Otoritas Jasa Keuangan mencatat, restrukturisasi kredit hingga Februari 2022 mencapai Rp 638,22 triliun atau 11 persen dari total penyaluran kredit perbankan. OJK telah meminta perbankan untuk menyiapkan pencadangan agar restrukturisasi kredit tak mengganggu neraca keuangan saat normalisasi kebijakan dilaksanakan pada 2023.

"Kami telah meminta bank untuk membuat pencadangan sehingga saat kami normalkan tidak akan berdampak pada neraca keuangan mereka. Permodalan bank juga kuat, rasio CAR mencapai 25 persen," kata Ketua Dewan Komisioner OJK Wimboh Santoso dalam Focus Group Discussion (FGD) dengan media massa, Senin (25/4). 

Dijelaskan, biaya pencadangan adalah biaya yang disisihkan bank dari keuntungannya ke dalam Cadangan Kerugian Penurunan Nilai (CKPN). Dana CKPN ini yang kemudian dapat digunakan bank untuk menghapus buku atau hapus tagih sebagai upaya terakhir penyelesaian kredit macet nasabah. 

Berdasarkan data OJK, total restrukturisasi kredit hingga Februari 2022 turun Rp 25,27 triliun dibandingkan posisi akhir tahun lalu Rp 663,49 triliun. Sementara dibandingkan akhir 2020 yang mencapai Rp 829,71 triliun, jumlahnya turun Rp 191,49 triliun. 

Wimboh mencatat, penyaluran kredit hingga Februari 2022 mulai tumbuh mencatat 6,33 persen. Adapun rasio kredit bermasalah atau nonperforming loan (NPL) terkendali dengan angka secara gross sebesar 3,08 persen dan nett sebesar 0,87 persen.

Kebijakan restrukturisasi kredit perbankan akan berakhir pada Maret 2023 setelah diperpanjang beberapa kali karena pemulihan pandemi Covid-19 yang masih berjalan. 

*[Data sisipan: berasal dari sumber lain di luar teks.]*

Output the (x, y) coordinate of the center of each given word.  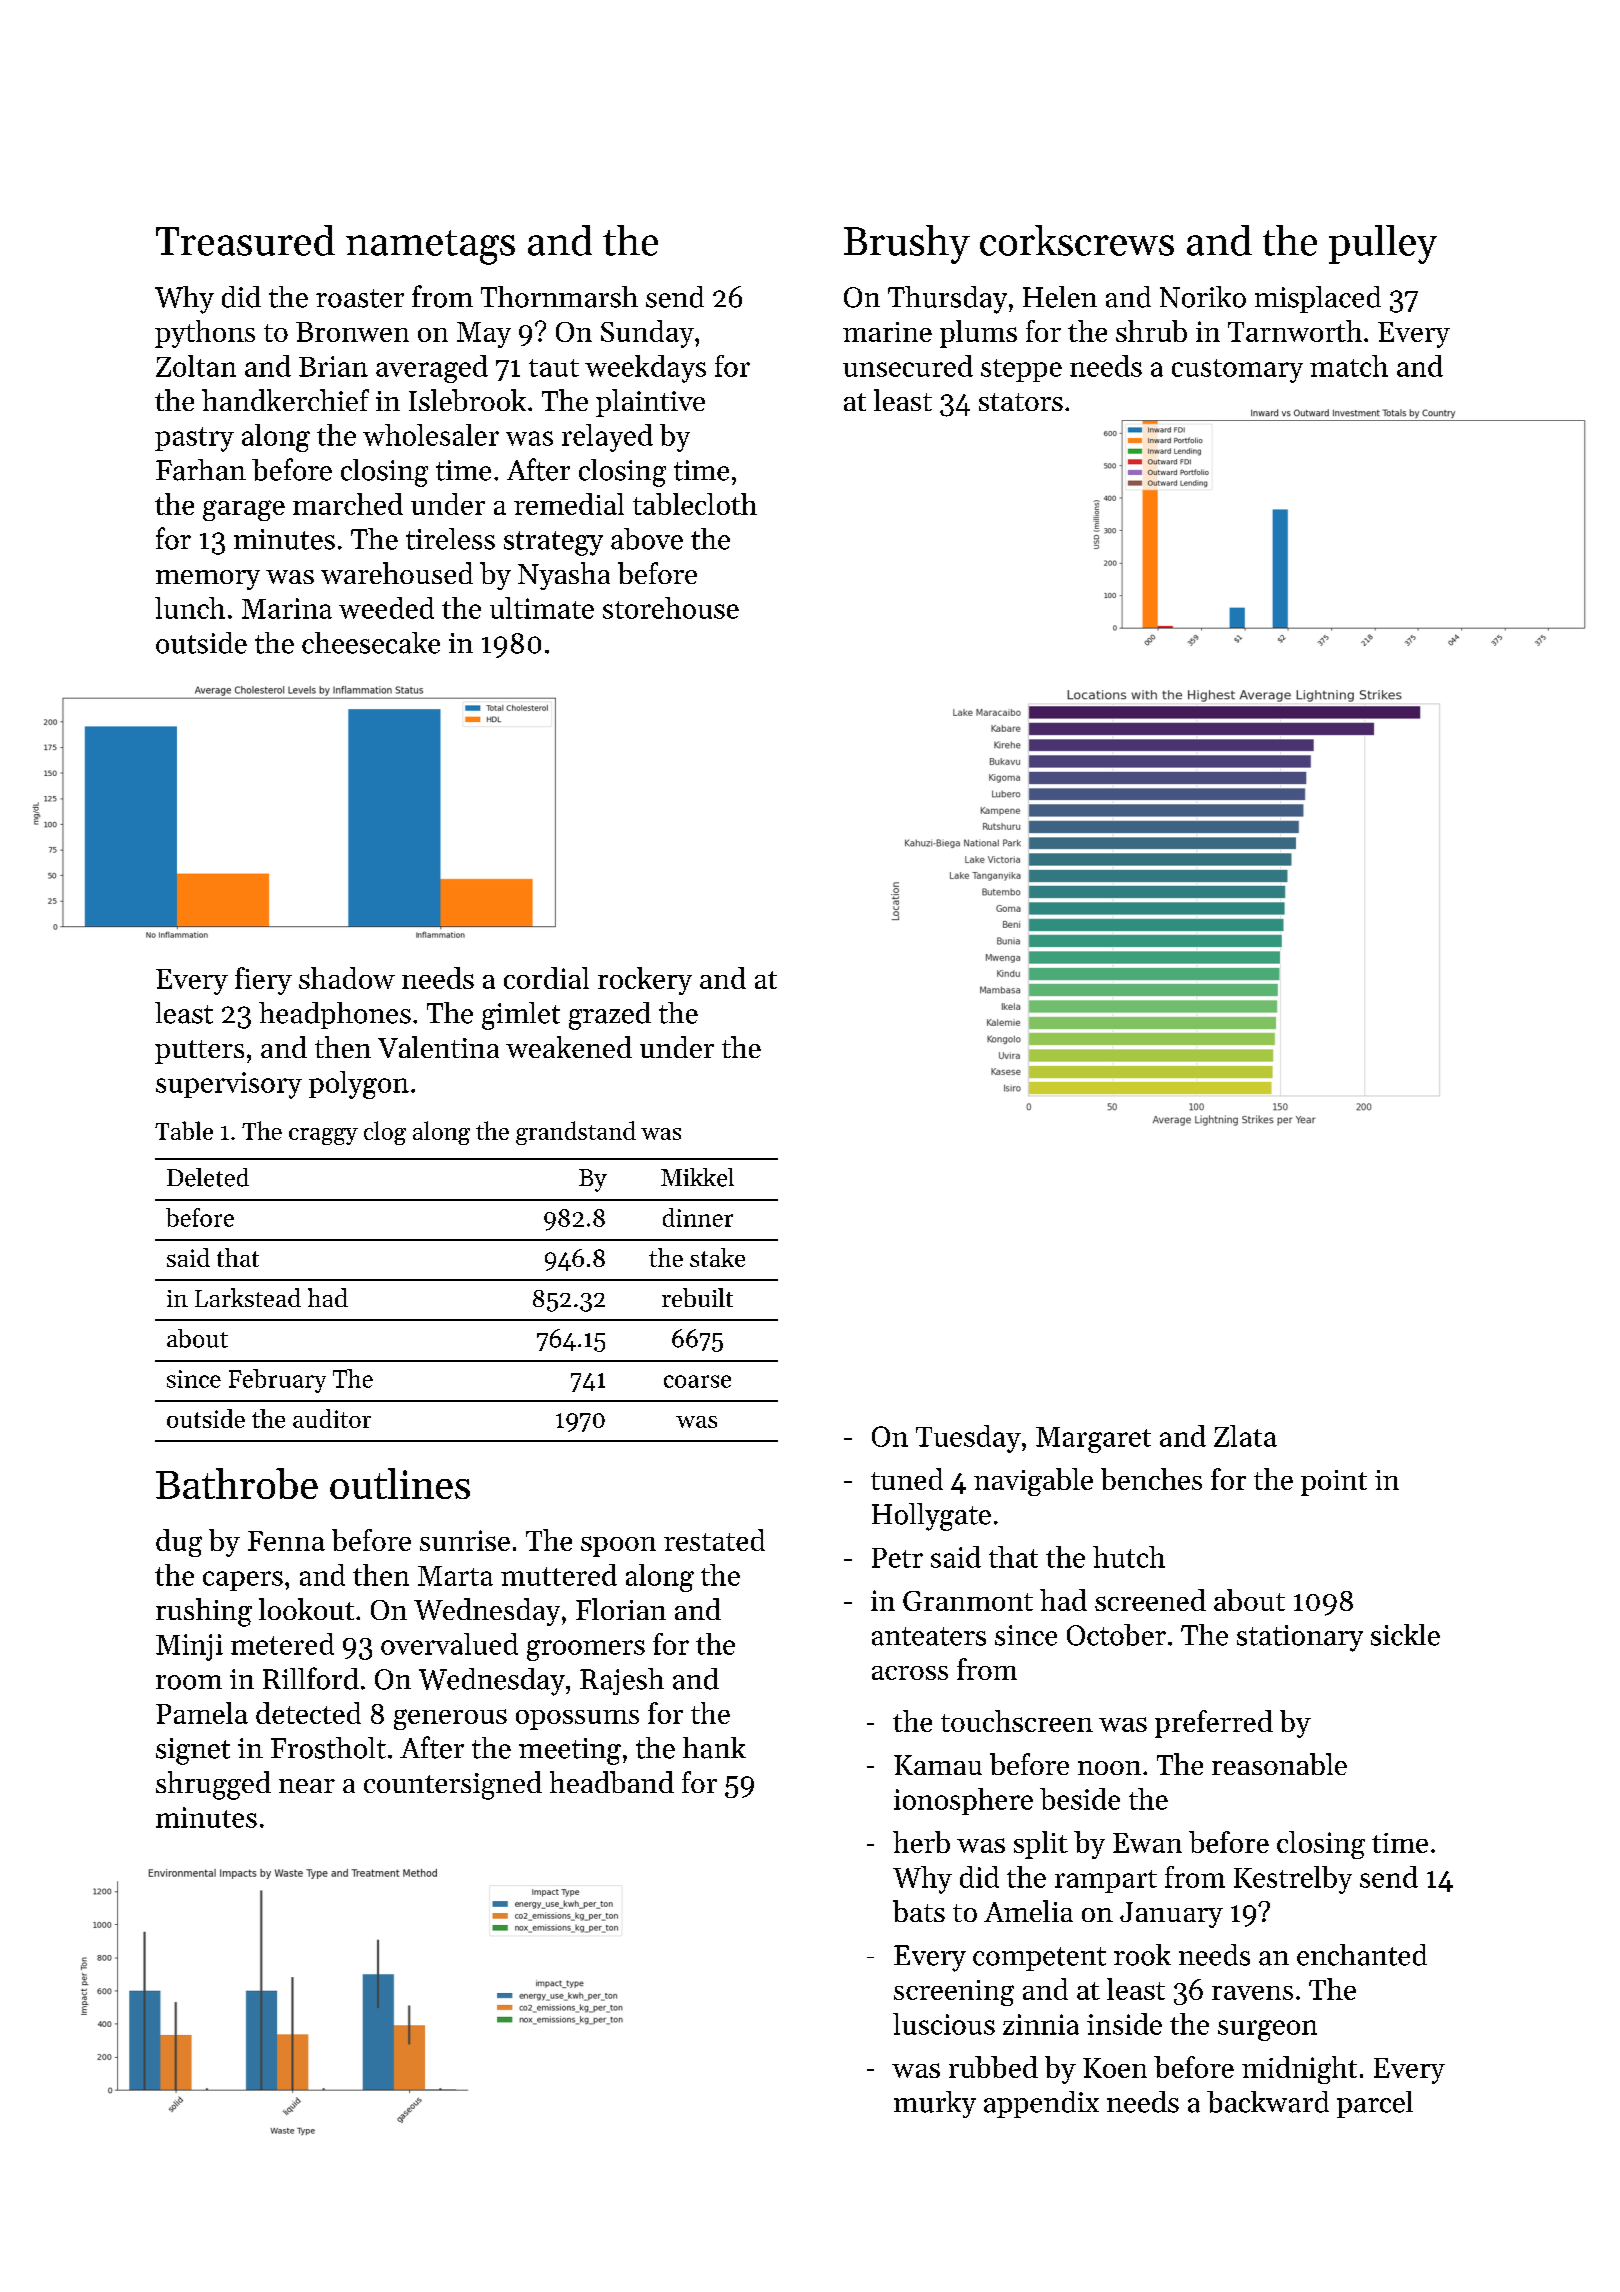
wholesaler (431, 435)
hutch (1129, 1557)
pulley (1383, 244)
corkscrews (1077, 240)
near (307, 1786)
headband (612, 1782)
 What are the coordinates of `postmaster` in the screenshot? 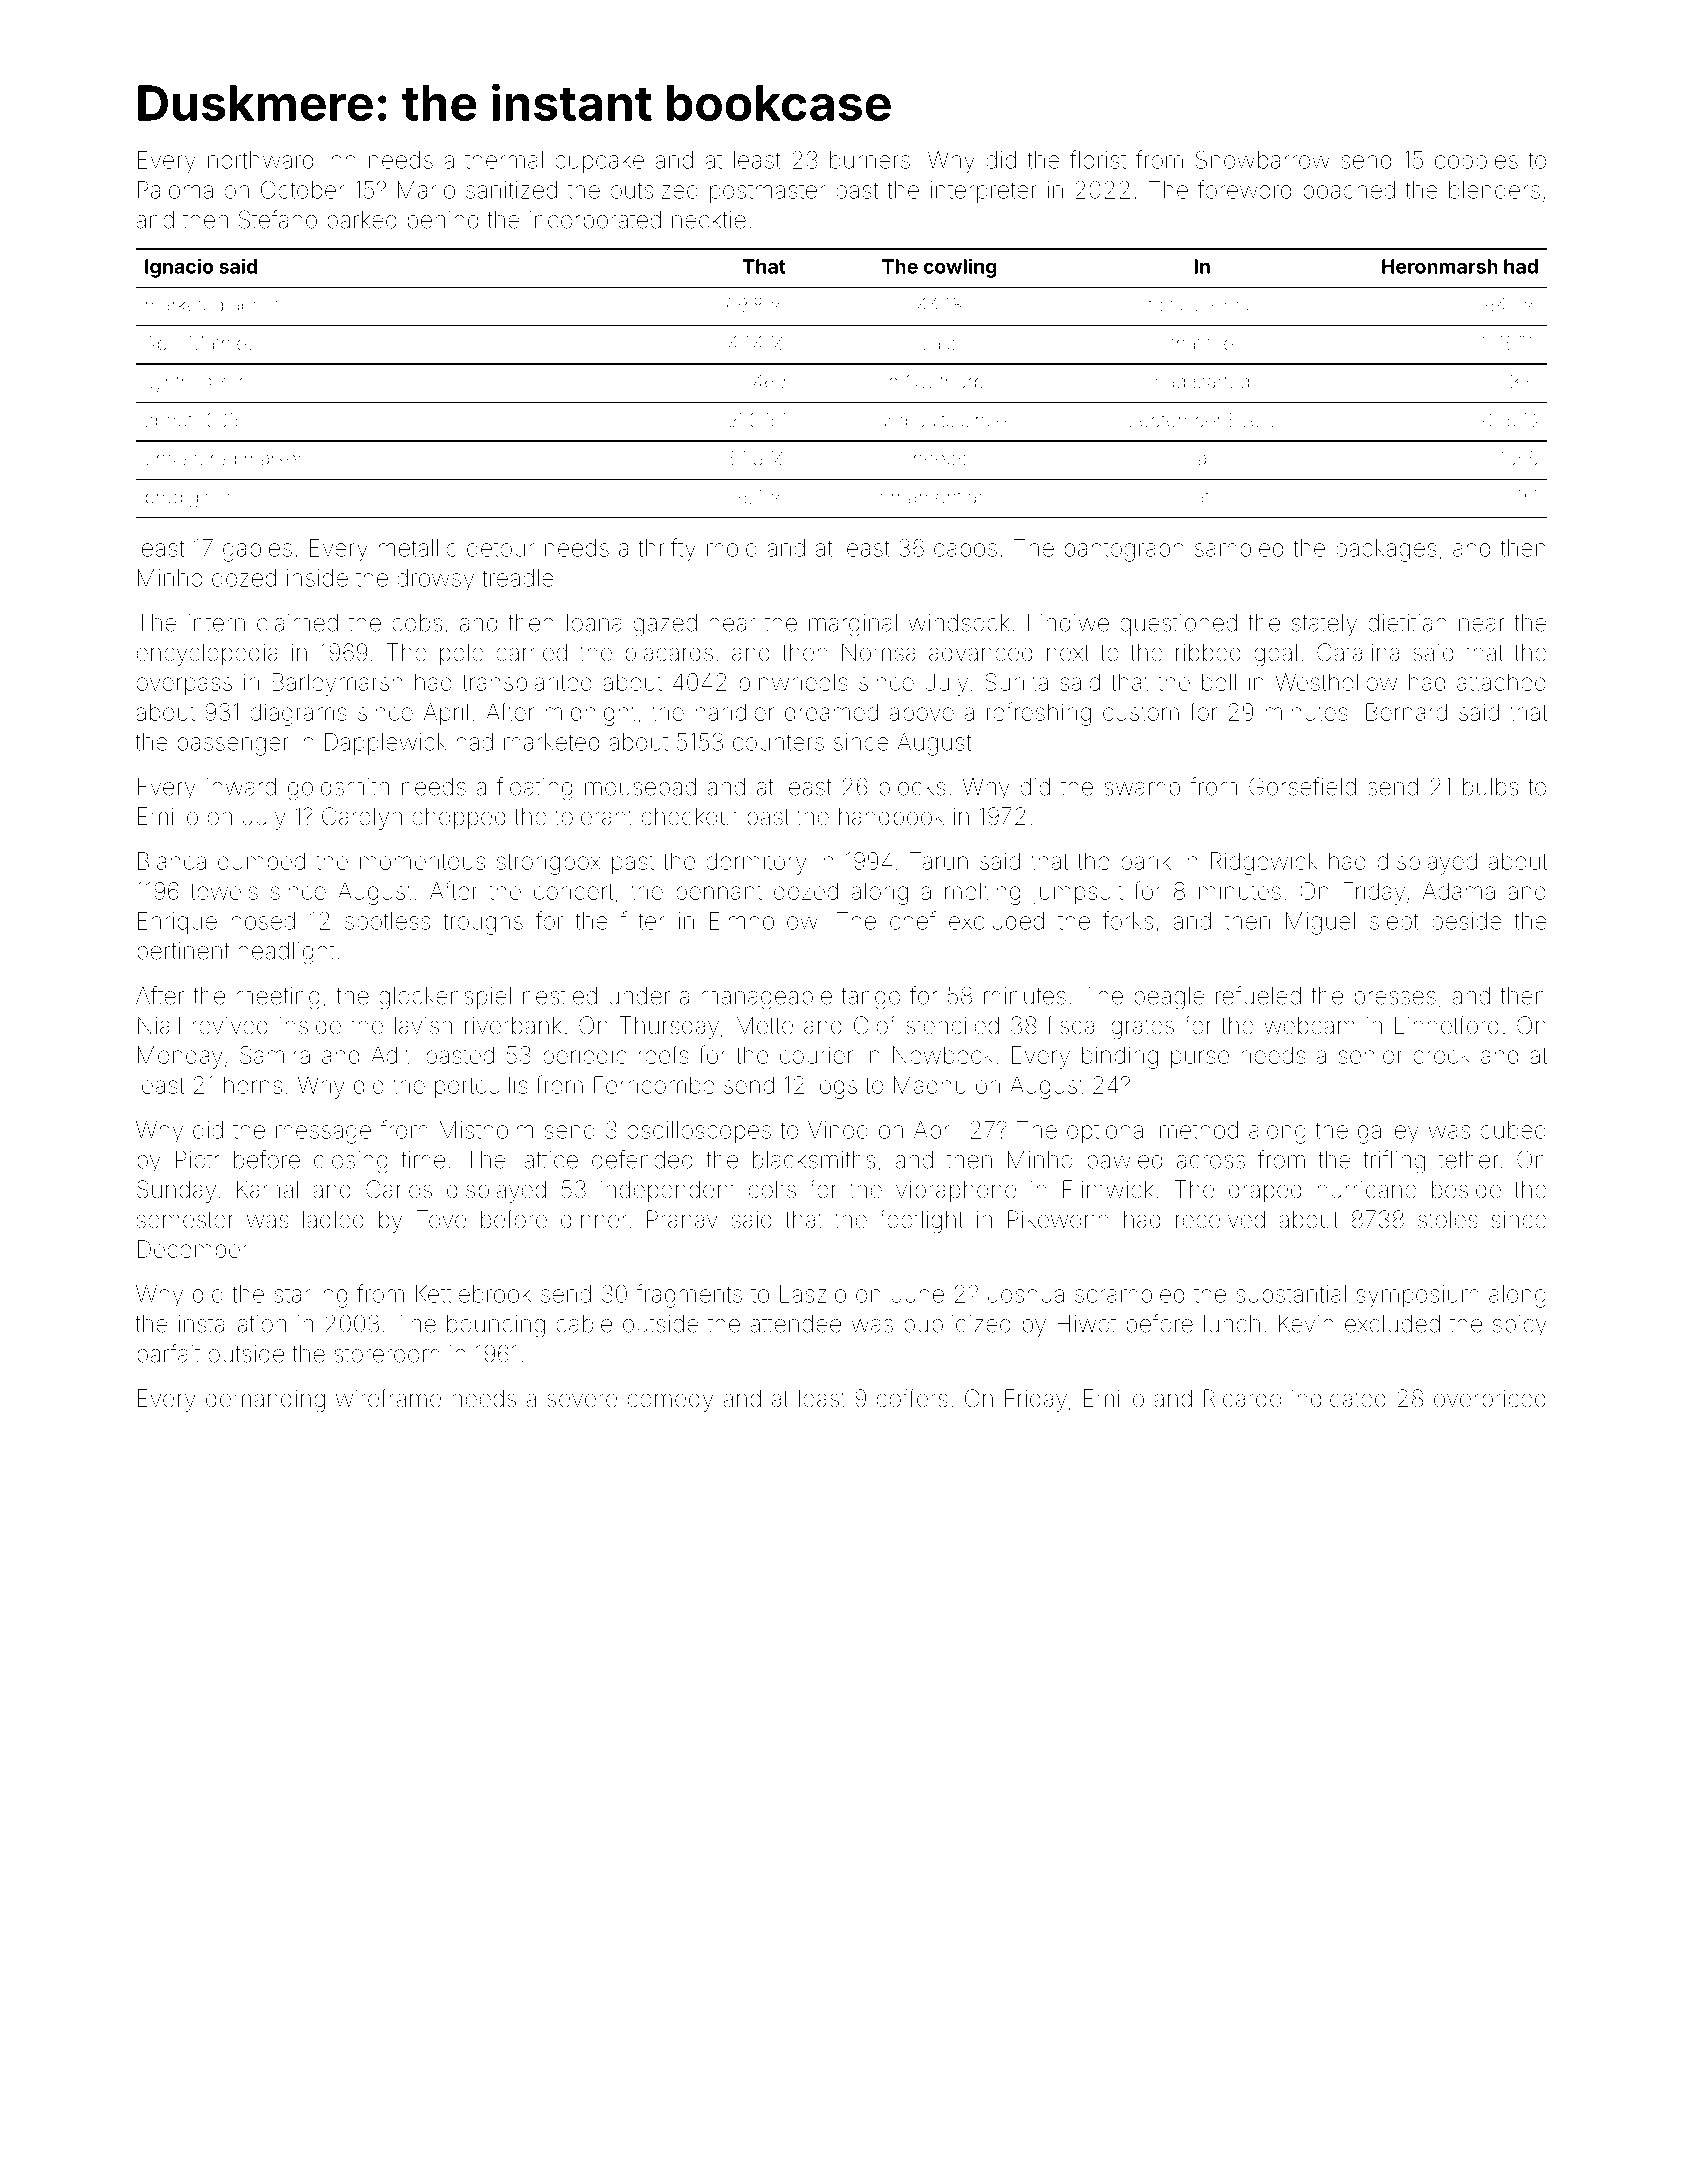 It's located at (767, 192).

Melalui kebijakan ini, lanjut Wimboh seperti dilansir katadata.co.id, bank dapat melakukan restrukturisasi pada kredit terhadap debitur sejak berada dalam kolektabilitas satu atau berstatus lancar sehingga tak perlu menunggu kualitas kredit memburuk akibat pandemi Covid-19.

Adapun kualitas kredit/pembiayaan yang direstrukturisasi ditetapkan lancar sejak dilakukan restrukturisasi. Kebijakan inilah yang membuat rasio kredit bermasalah (NPL) perbankan tetap rendah di tengah pandemi Covid-19.

OJK sempat khawatir normalisasi kebijakan atau berakhirnya kebijakan restrutkturisasi kredit akan berdampak pada kenaikan NPL dan kewajiban bank lebih besar untuk membentuk CKPN. Hal ini dapat mempengaruhi keuntungan hingga permodalan bank. 

Presiden Joko Widodo sebelumnya meminta Otoritas Jasa Keuangan  tidak membatasi waktu penerapan restrukturisasi kredit akibat dampak pandemi Covid-19 dan memperpanjang POJK Nomor 17 tahun 2021 terkait restrukturisasi kredit. Ini agar bank dapat menggenjot penyaluran pinjaman untuk mendorong pertumbuhan ekonomi.

Menteri Koordinator Bidang Perekonomian Airlangga Hartarto menyampaikan, reformasi struktural penting dilakukan untuk mendorong investasi yang merupakan komponen penting dalam mendorong pertumbuhan ekonomi.  

“Maka, peningkatan kredit perbankan penting,” kata Airlangga usai mengikuti Sidang Kabinet Paripurna yang dipimpin oleh Presiden Jokowi di Istana Kepresidenan Jakarta, Rabu (16/2).